Lee Po-Hsuen, Meng Xiangzhou, Kapler Geoffrey M
Department of Molecular and Cellular Medicine, Texas A&M University Health Science Center, College Station, Texas, United States of America.
Department of Biochemistry and Biophysics, Texas A&M University, College Station, Texas, United States of America.
PLoS Genet. 2015 Jan 8;11(1):e1004875. doi: 10.1371/journal.pgen.1004875. eCollection 2015 Jan.
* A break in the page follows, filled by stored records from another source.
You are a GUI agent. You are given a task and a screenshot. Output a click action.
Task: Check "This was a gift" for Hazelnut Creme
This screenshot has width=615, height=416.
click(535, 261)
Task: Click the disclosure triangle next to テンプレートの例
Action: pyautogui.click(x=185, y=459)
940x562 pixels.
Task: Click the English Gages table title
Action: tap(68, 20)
The Tetrahymena thermophila DNA replication machinery faces unique demands due to the compartmentalization of two functionally distinct nuclei within a single cytoplasm, and complex developmental program. Here we present evidence for programmed changes in ORC and MCM abundance that are not consistent with conventional models for DNA replication. As a starting point, we show that ORC dosage is critical during the vegetative cell cycle and development. A moderate reduction in Orc1p induces genome instability in the diploid micronucleus, aberrant division of the polyploid macronucleus, and failure to generate a robust intra-S phase checkpoint response. In contrast to yeast ORC2 mutants, replication initiation is unaffected; instead, replication forks elongation is perturbed, as Mcm6p levels decline in parallel with Orc1p. Experimentally induced down-regulation of ORC and MCMs also impairs endoreplication and gene amplification, consistent with essential roles during development. Unexpectedly Orc1p and Mcm6p levels fluctuate dramatically in developing wild type conjugants, increasing for early cycles of conventional micronuclear DNA replication and macronuclear anlagen replication (endoreplication phase I, rDNA gene amplification). This increase does not reflect the DNA replication load, as much less DNA is synthesized during this developmental window compared to vegetative S phase. Furthermore, although Orc1p levels transiently increase prior to endoreplication phase II, Orc1p and Mcm6p levels decline when the replication load increases and unconventional DNA replication intermediates are produced. We propose that replication initiation is re-programmed to meet different requirements or challenges during the successive stages of Tetrahymena development.
由于单个细胞质中存在两个功能不同的细胞核以及复杂的发育程序,嗜热四膜虫的DNA复制机制面临着独特的需求。在此,我们提供了ORC和MCM丰度发生程序性变化的证据,这些变化与传统的DNA复制模型不一致。作为起点,我们表明ORC剂量在营养细胞周期和发育过程中至关重要。Orc1p适度减少会导致二倍体微核中的基因组不稳定、多倍体大核的异常分裂以及无法产生强大的S期内检查点反应。与酵母ORC2突变体不同,复制起始不受影响;相反,随着Mcm6p水平与Orc1p平行下降,复制叉延伸受到干扰。实验诱导的ORC和MCMs下调也会损害核内复制和基因扩增,这与它们在发育过程中的重要作用一致。出乎意料的是,在野生型接合体发育过程中,Orc1p和Mcm6p水平剧烈波动,在传统微核DNA复制和大核原基复制(核内复制I期,rDNA基因扩增)的早期周期中增加。这种增加并不反映DNA复制负荷,因为与营养S期相比,在此发育窗口期间合成的DNA要少得多。此外,尽管Orc1p水平在核内复制II期之前短暂增加,但当复制负荷增加并产生非常规DNA复制中间体时,Orc1p和Mcm6p水平会下降。我们提出,在嗜热四膜虫发育的连续阶段,复制起始被重新编程以满足不同的需求或挑战。